As far as process control, some vendors are easier to work with than others. Samsung will bump their part numbers based on die revs or other significant internal changes to the card. Sandisk, on the other hand, uses a very short part number for their cards, so you have no idea if the NAND on the inside is MLC or TLC, etc.; you just know the capacity and the card is simply guaranteed to perform to spec. To wit, Sandisk is very thorough about ensuring they meet the spec. However, it’s the edge cases that usually bite you in production; regardless of the spec, every die/controller combo has some character and your embedded controller may bring out some of that color. And, of course, there’s the fakes — Sandisk is a huge target for fakes, people who want to borrow their good name to sell you a batch of shoddy cards.

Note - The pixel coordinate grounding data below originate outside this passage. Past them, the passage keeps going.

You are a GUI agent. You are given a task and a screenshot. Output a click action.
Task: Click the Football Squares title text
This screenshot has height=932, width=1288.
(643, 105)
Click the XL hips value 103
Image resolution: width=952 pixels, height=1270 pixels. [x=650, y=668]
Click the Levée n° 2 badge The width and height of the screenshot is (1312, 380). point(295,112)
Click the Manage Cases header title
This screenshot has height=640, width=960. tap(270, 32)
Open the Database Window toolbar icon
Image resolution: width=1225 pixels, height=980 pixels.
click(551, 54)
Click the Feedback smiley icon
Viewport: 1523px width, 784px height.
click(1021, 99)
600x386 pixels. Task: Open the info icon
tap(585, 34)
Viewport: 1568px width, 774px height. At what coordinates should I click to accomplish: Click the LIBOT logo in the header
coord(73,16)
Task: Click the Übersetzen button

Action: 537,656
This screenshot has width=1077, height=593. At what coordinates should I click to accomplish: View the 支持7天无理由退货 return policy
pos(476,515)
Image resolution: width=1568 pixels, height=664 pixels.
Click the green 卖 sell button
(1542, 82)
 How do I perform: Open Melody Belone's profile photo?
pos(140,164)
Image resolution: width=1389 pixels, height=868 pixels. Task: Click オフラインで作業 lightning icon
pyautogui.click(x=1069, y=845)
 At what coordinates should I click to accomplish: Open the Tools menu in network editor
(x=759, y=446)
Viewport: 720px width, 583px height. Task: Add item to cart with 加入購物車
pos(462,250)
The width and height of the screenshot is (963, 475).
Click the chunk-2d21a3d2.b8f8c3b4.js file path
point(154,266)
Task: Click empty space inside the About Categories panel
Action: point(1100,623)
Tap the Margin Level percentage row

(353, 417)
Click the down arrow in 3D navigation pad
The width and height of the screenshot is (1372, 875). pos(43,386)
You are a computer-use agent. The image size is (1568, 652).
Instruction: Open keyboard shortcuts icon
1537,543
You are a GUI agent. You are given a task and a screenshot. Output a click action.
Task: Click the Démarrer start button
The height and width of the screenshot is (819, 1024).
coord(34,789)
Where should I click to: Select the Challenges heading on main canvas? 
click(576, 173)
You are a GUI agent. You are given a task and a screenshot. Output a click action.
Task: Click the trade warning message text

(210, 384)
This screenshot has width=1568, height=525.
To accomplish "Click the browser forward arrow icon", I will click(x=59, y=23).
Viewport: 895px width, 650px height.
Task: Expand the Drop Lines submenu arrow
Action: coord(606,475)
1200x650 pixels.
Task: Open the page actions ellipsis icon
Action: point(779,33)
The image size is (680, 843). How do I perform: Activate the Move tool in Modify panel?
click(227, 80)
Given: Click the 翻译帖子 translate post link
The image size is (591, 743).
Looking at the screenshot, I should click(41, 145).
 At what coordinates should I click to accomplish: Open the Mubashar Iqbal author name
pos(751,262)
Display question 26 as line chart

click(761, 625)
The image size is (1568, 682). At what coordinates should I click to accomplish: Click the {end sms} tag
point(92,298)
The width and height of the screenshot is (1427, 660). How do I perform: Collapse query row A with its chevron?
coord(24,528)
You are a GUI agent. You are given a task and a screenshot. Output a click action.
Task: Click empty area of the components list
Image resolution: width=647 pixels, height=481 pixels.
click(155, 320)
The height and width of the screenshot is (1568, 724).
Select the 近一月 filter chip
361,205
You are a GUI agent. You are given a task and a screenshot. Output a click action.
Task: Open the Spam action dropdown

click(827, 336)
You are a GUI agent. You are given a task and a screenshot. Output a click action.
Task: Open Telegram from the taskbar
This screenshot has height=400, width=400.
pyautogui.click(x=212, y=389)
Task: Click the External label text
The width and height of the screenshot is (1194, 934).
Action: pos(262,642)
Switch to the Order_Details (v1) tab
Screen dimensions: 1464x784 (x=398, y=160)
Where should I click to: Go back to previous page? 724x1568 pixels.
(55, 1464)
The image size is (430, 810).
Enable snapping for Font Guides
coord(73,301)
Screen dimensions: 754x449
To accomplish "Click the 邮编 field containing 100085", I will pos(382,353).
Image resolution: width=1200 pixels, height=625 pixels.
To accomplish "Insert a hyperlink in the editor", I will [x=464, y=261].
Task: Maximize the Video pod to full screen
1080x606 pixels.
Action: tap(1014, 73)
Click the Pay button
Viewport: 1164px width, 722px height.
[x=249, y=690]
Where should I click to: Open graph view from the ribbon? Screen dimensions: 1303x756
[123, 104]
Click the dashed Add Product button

If you’re working with a distributor, get a copy of their authorization letter that certifies the relationship with the brand they are selling. It’s easy to fake the certificate, but it’s a good formality to pursue anyways. If you can, get the upstream brand to confirm the distribution relationship.
Aside from these supply-chain side things, here’s a check-list of technical tests to run on your cards:
For each new distributor:
1. I read out the CID and CSD registers and decode them. This is easy to do on linux with a directly connected microSD card. You cannot do this if the card is plugged into a USB adapter — you need to have the card plugged into a direct SD interface. The CID and CSD should look “right” i.e., the manufacturer ID should make sense (unfortunately the manufacture ID codes are all secret, but I can assure you it’s not supposed to be FF or 00), serial numbers should be some big number, date codes correct, etc.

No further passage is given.